What ensued was a special celebration in the locker room: water spraying, players screaming and hugging each other in elation, coaches and players all coming together in an impassioned prayer led by its head coach: “This is for Winthrop. This is for Winthrop!”
And it was all caught on camera for the players to have forever.
“That is college basketball at its best,” Gray said.
And even in the moments where it’s not the best, Gray is reminded that he’s where he should be. Last week, after being upset by Tennessee Tech at home, the Winthrop coaching staff went to work immediately after the buzzer.
Around 1 a.m., Gray walked out of his office to use the restroom when he heard a familiar sound. Basketballs echoed off the hardwood and clunked off the rim.
Gray peered into the Coliseum and smiled: “We had four guys in the gym — after a game, after a loss — getting those shots up because it was important to them.”
College basketball at its best, Gray might have thought.
‘What’s next?’
Earlier this week, Gray sat in his new chair, in his new office, excited by the question he’s fallen in love with answering as a coach: “What’s next?”
“That’s the job,” Gray said with a shrug and a big smile. “Even though it’s my first year here, this is what I enjoy about it. What’s next? Just trying to figure out the puzzle pieces of another game and another scouting report. What can we do to win? What do we need to do? What do we need to prepare for?”
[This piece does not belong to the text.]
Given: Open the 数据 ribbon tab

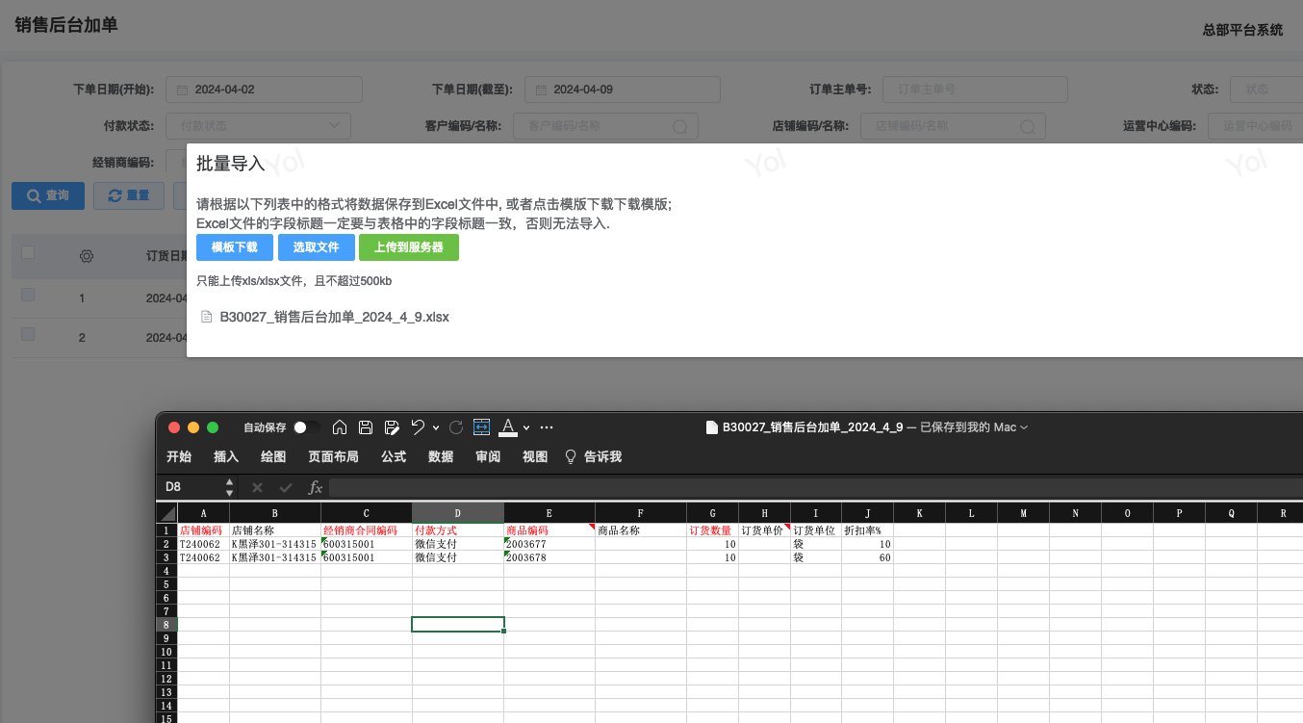Looking at the screenshot, I should click(441, 456).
Answering those questions are harder than asking them sometimes, especially ahead of games like the one Winthrop has on Friday night.
Although Duke lost to Stephen F. Austin on Tuesday night — which turned out to be the biggest upset in a Division I game in the last 15 years, per ESPN Stats & Info — the Blue Devils will still be ranked No. 1 when Winthrop comes to town. The Blue Devils still play in front of a crowd that suffocates its opponents — in a venue that Gray never won in as a player, and one that Kelsey said was “one of the greatest settings in American sports.”
In so many words, Duke will still be Duke.
“I’m just really excited,” Chandler Vaudrin said after his team’s win over Pfeiffer. “It’s one of those childhood games that when you’re in the backyard, you’re thinking of playing teams like Duke.”
And Gray, although he’ll be in a new role, will still know which memories to channel.
“I haven’t won there, so hopefully that’ll be something that changes,” Gray said with a laugh. “But I’ve played well against them before, and I know how it is in Cameron. They’re going to make a run. The Crazies are going to go crazy. And it will be loud.
“And that’s the challenge for us: Can we look to the right, and can we look to the left and say, ‘We got this; this is who we’ve been training for; and we’re ready for the moment?’”
Until that decisive moment arrives, Gray will be sitting in his new chair and working his new job — using his past to help him do what he’s never done before.